Nigeria spent N947.51 billion on petrol subsidy within the first four months of this year, as rising crude oil price eats into the revenue generation of the country, surging by 55.7%, to rise from $78.98 to $122.99 between January to April, amid Russia and Ukraine war.
The invasion of Ukraine by Russia had led to an ongoing war between both countries, and in support, United States and other European countries had sanctioned Vladimir Putin’s oil export, causing oil price to soar.
This increased the total cost of importing petrol into the country to N1.51 trillion, according to the National Bureau of Statistics (NBS) first quarter 2022 report, in contrast to the N1.44 trillion disbursed in Q4 2021.
Due to the skyrocketing price, in January, the Nigerian National Petroleum Company (NNPC) Limited paid N210.38 billion as subsidy for imported petrol into the country, NNPC Federation Account Allocation Committee May report disclosed.
The figure increased in February, as the government-owned oil company paid N219.78 billion.
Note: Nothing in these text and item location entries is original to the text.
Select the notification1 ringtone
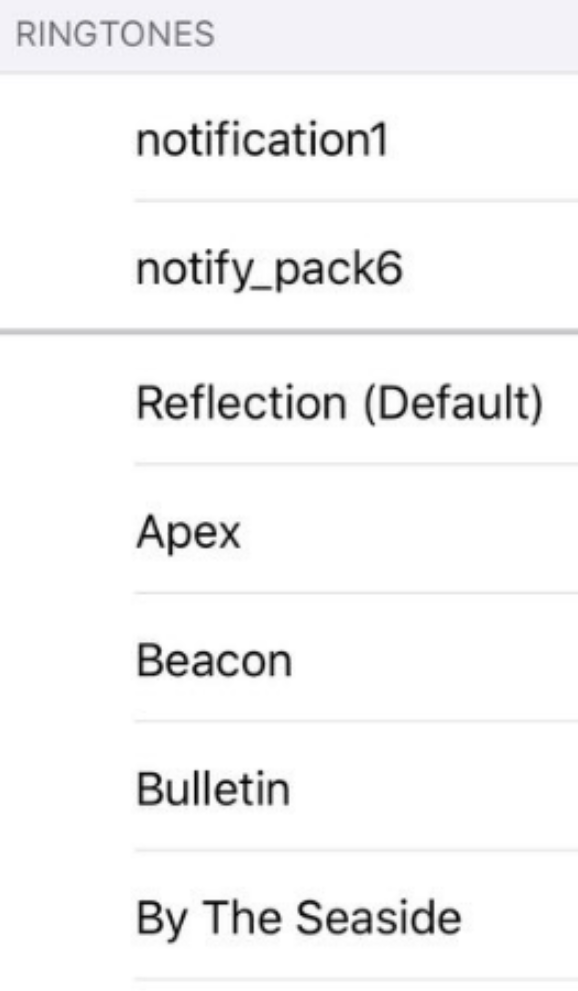This screenshot has width=578, height=991. click(289, 138)
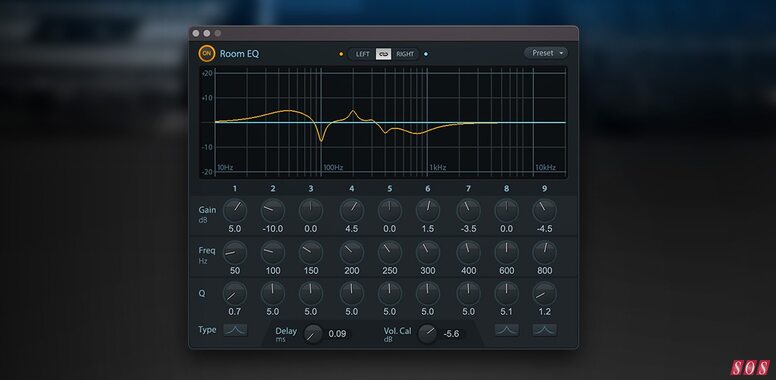Click the band 1 Gain knob
The image size is (776, 380).
point(235,210)
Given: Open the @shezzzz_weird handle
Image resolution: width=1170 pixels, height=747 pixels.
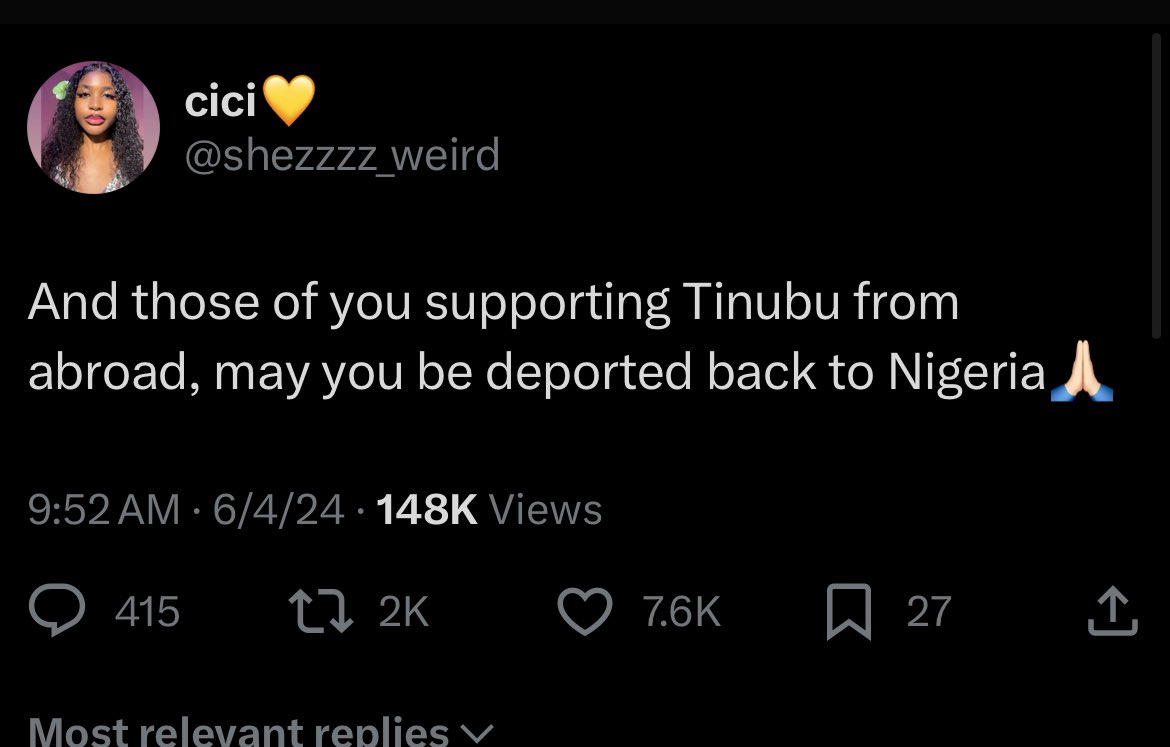Looking at the screenshot, I should (342, 155).
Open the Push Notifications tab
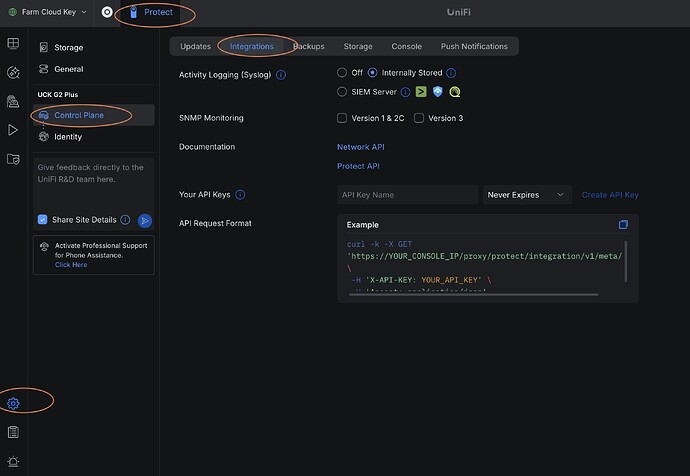The image size is (690, 476). tap(474, 46)
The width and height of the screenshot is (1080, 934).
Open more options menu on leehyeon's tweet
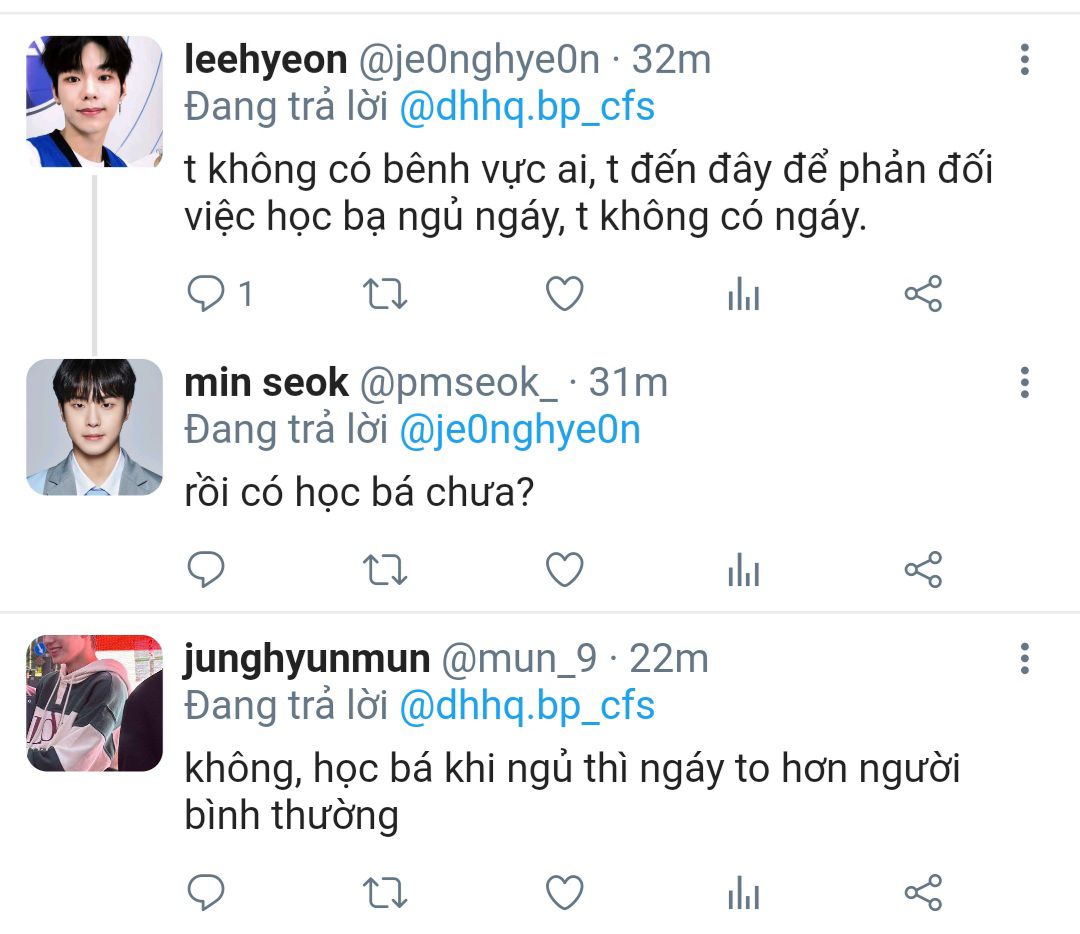[x=1025, y=59]
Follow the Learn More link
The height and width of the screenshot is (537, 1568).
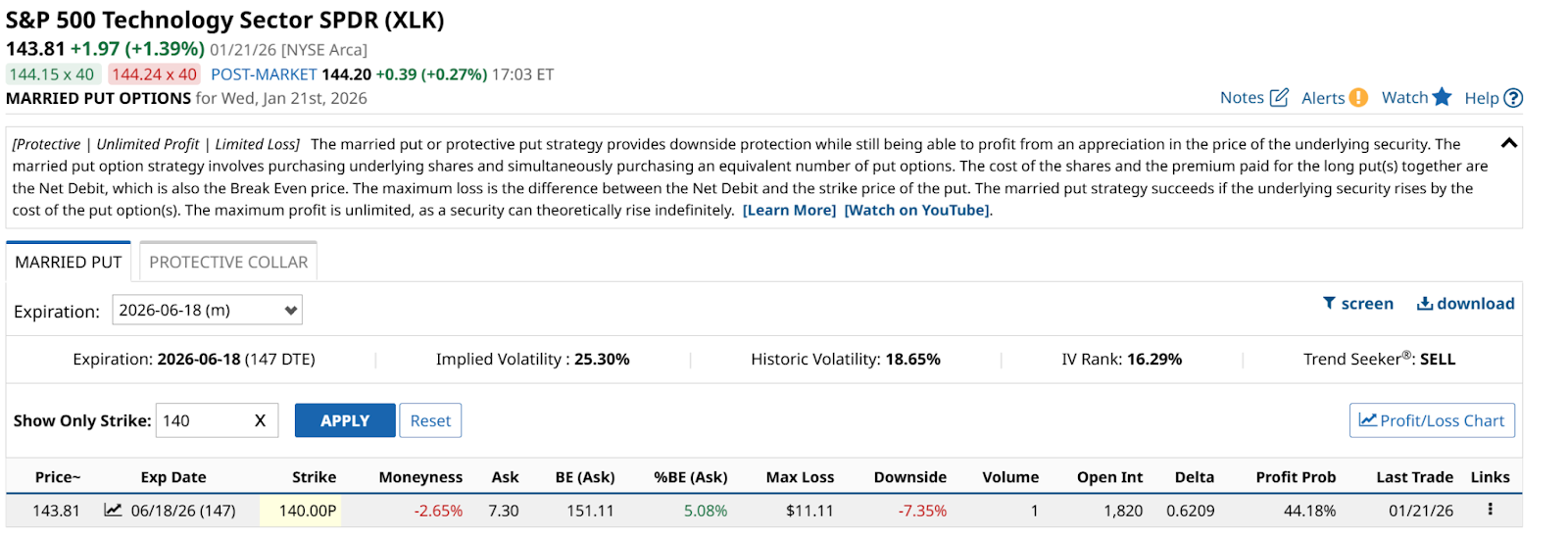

There was a significant hike in the cost of subsidy in response to soaring oil price in March and April, as NNPC parted with N245.77 billion and N271.58 billion to bring petrol into the country.
The high cost of subsidy is affecting the revenue of Nigeria, as the country is already spending 96% of its turnover to service domestic and external debt, which rose to N41.60 trillion in the First Quarter (Q1) of 2022.
According to the Debt Management Office (DMO), the Nigerian government borrowed N2.04 trillion within January to March this year. As of December 2021, the public total debt was placed at N39.56 trillion.
As of April, Nigeria’s public debt to GDP (Gross Domestic Product) is 23.27%, and it is expected to rise to 44.2% in 2027, and with the rising oil price cutting NNPC’s earnings, the company plans to deduct N874.5 billion from its May earnings, meant to be remitted to FAAC in June.